Social Work Programs

October 13, 2011

Social Workers And Confidentiality In Court Cases

court confidentiality1 Social workers often work in close communication with the court system, whether it is through Department of Social Services, Department of Juvenile Justice, custody battles, or an array of many other agencies and situations. Many times social workers will face ethical conflicts as they attempt to treat clients in a dignified and respectful fashion, yet are obligated to share certain information with the court system that may harm the social worker-client relationship.

Social workers also serve their clients well by telling them that they are legally responsible to break confidentiality if the client is at risk of harming himself or herself or others. For example, a child in DSS custody may confide in the social worker that his or her parents have abused or neglected him or her.


In a case such as this, the social worker is obligated to communication this information as it is extremely relevant to whether or not the client will be able to return to the home. Another court-related example addresses custody issues.

A social worker meeting with divorcing parents may be ordered by the courts to share information about the social worker’s opinion of how a custody arrangement should be structured. No matter the content of the case, the social worker’s priority should be to preserve the social worker-client relationship, and should make that clear to any judge, legal counsel, or other professional working within the court system.

Due to their work with people often on a close basis, social workers often are subpoenaed to go to court. A subpoena is a legal document that summons a person to testify before the courts, no matter if he or she believes the information they can provide will be helpful or relevant. Sometimes a subpoena may order that a client’s records be submitted to the court.

Typically, recipients of subpoenas must appear in court on the day and time listed on the document or risk being charged in contempt of court. When a social worker receives a subpoena, he or she should consult with an attorney to determine whether or not the subpoena is valid and the best way to respond.

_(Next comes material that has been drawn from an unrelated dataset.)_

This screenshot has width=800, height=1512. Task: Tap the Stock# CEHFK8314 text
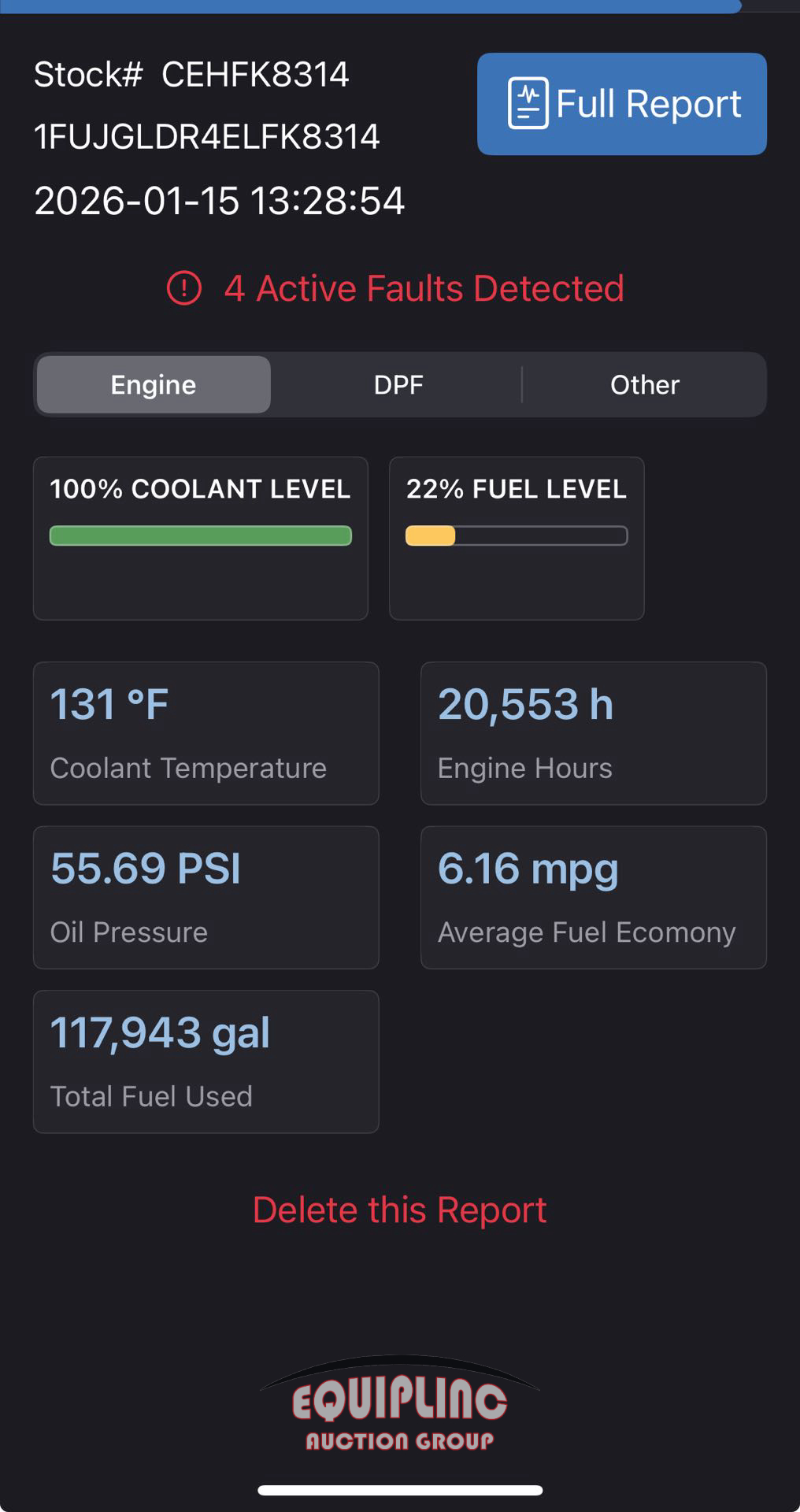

If it is determined that the social worker should appear in court, it is best to remember that the subpoena does not require that the social worker share confidential information with the courts. It is best to get written consent from a client to share information with the courts; however, this is not always possible.

The court can order the social worker to share relevant information about the client once the social worker’s attorney has communicated concerns relating to confidentiality with the client’s legal counsel. If an order is issued by the judge for the social worker to divulge otherwise confidential information, the social worker must answer all questions honestly while on the witness stand. A social worker who disobeys this court order can, again, be found in contempt of court.